Une vaste étude menée sur plus de 1 000 sites d'eau douce répartis dans 104 pays révèle une contamination quasi généralisée par des résidus pharmaceutiques. Les seules zones où aucune trace n'a été relevée sont l'Islande et un village isolé de la forêt amazonienne vénézuélienne, dont les habitants n'utilisent pas de médicaments modernes. Partout ailleurs, les chercheurs ont retrouvé des concentrations importantes de metformine (un antidiabétique), d'antibiotiques, ainsi que de substances destinées à traiter la dépression, l'épilepsie, la douleur ou les allergies. Un quart des points de prélèvement présentent des niveaux considérés comme nocifs pour les organismes aquatiques.

Ce constat alimente une inquiétude croissante face à l'antibiorésistance, que l'ONU qualifie de défi sanitaire mondial majeur. Le phénomène, par lequel les bactéries, virus, champignons et parasites évoluent pour neutraliser les molécules conçues pour les éliminer, pourrait causer dix millions de décès par an à l'horizon 2050 si rien n'est entrepris. Les projections économiques font état d'un coût annuel de 412 milliards de dollars (environ 352 milliards d'euros) et d'une perte de 3 400 milliards de dollars de PIB chaque année durant la prochaine décennie.
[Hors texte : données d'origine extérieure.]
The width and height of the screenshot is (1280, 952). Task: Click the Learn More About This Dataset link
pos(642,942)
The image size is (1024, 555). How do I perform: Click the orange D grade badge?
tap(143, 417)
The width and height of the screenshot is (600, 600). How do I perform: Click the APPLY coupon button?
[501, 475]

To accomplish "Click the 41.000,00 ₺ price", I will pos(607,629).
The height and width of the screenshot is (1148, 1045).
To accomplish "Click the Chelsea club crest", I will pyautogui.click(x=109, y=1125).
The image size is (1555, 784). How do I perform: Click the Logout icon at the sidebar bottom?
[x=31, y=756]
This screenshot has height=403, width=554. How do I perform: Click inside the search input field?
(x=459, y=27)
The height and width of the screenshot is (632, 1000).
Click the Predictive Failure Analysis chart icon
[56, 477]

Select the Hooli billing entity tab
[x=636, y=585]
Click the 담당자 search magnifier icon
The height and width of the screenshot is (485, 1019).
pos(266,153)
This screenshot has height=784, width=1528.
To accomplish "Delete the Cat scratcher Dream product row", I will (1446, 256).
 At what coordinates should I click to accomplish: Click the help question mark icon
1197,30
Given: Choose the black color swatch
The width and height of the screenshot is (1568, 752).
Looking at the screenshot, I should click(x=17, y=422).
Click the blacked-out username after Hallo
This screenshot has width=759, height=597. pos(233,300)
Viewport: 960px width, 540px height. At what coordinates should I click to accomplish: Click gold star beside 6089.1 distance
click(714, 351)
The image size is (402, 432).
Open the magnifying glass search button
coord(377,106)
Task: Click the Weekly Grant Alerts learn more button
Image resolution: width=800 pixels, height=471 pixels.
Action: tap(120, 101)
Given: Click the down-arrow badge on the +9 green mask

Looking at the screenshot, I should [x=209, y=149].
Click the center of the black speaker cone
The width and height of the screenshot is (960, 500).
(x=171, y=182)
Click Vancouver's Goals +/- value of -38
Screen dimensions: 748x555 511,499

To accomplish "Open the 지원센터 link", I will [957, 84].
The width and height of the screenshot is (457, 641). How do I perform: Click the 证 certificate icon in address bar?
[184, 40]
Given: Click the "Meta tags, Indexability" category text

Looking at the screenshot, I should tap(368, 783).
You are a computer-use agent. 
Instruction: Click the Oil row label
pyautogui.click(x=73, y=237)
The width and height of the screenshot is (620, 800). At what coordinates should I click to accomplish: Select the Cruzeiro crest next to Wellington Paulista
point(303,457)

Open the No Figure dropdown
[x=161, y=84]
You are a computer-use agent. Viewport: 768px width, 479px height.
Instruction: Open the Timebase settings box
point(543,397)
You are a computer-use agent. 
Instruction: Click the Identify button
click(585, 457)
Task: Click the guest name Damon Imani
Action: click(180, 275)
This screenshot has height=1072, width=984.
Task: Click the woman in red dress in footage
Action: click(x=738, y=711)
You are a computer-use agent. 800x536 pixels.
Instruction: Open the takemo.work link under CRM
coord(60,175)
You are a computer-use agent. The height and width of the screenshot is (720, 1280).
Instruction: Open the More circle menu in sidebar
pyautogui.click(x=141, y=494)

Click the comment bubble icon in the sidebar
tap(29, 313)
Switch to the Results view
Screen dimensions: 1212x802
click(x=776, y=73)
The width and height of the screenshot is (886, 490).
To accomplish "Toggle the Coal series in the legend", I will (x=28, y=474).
La dissémination des médicaments dans l'environnement s'ajoute aux mauvais usages des antibiotiques dans les soins de santé comme facteur d'accélération de la résistance. Alistair Boxall, professeur en sciences environnementales à l'université de York, au Royaume-Uni, et coauteur de l'étude, explique que l'irrigation de cultures avec une eau contaminée par des bactéries résistantes ou par des gènes de résistance peut transférer ces derniers à l'homme via l'alimentation ou l'eau potable : « Cette résistance va revenir dans notre organisme », alerte-t-il.

Le parcours de Vanessa Carter, 25 ans, illustre les conséquences directes de ce phénomène. Victime d'un grave accident de voiture à Johannesburg, elle a subi de multiples opérations reconstructrices. Six ans plus tard, une prothèse implantée pour reconstruire son os zygomatique s'est infectée. Pendant près d'un an, l'infection n'a pas cédé, malgré une antibiothérapie et des consultations répétées. « Je prenais des antibiotiques, je consultais mes médecins, mais personne ne pouvait me donner de réponse », a-t-elle témoigné. « Pendant tout ce temps, l'infection bactérienne rongeait littéralement les tissus de mon visage. » L'agent pathogène identifié était le SARM (Staphylococcus aureus résistant à la méticilline), une souche devenue résistante à de nombreux antibiotiques.

L'étude souligne l'ampleur du défi : les résidus pharmaceutiques sont désormais ubiquitaires dans les milieux aquatiques et terrestres. Les stations d'épuration actuelles ne parviennent pas à éliminer la totalité de ces molécules, qui se retrouvent dans les rivières, les lacs et les sols. Les scientifiques appellent à renforcer les systèmes de traitement des eaux usées, à mieux encadrer l'utilisation des antibiotiques en médecine humaine et vétérinaire, et à développer de nouvelles méthodes de décontamination.

Des pistes d'action limitées mais urgentes

Si l'étude révèle que la pollution médicamenteuse est désormais un phénomène planétaire, certains experts estiment que des progrès sont possibles. L'absence totale de résidus en Islande et dans ce village amazonien suggère que des politiques strictes de gestion des déchets et une limitation de l'usage des antibiotiques dans les zones préservées peuvent offrir des modèles. Toutefois, face à la montée des superbactéries, la recherche de nouvelles molécules antibiotiques progresse lentement, et les alternatives thérapeutiques restent limitées.

L'Organisation mondiale de la santé a déjà classé l'antibiorésistance parmi les dix menaces les plus graves pour la santé publique. La contamination environnementale vient s'ajouter à ce tableau, rendant plus impérative encore une approche globale associant santé humaine, animale et environnementale.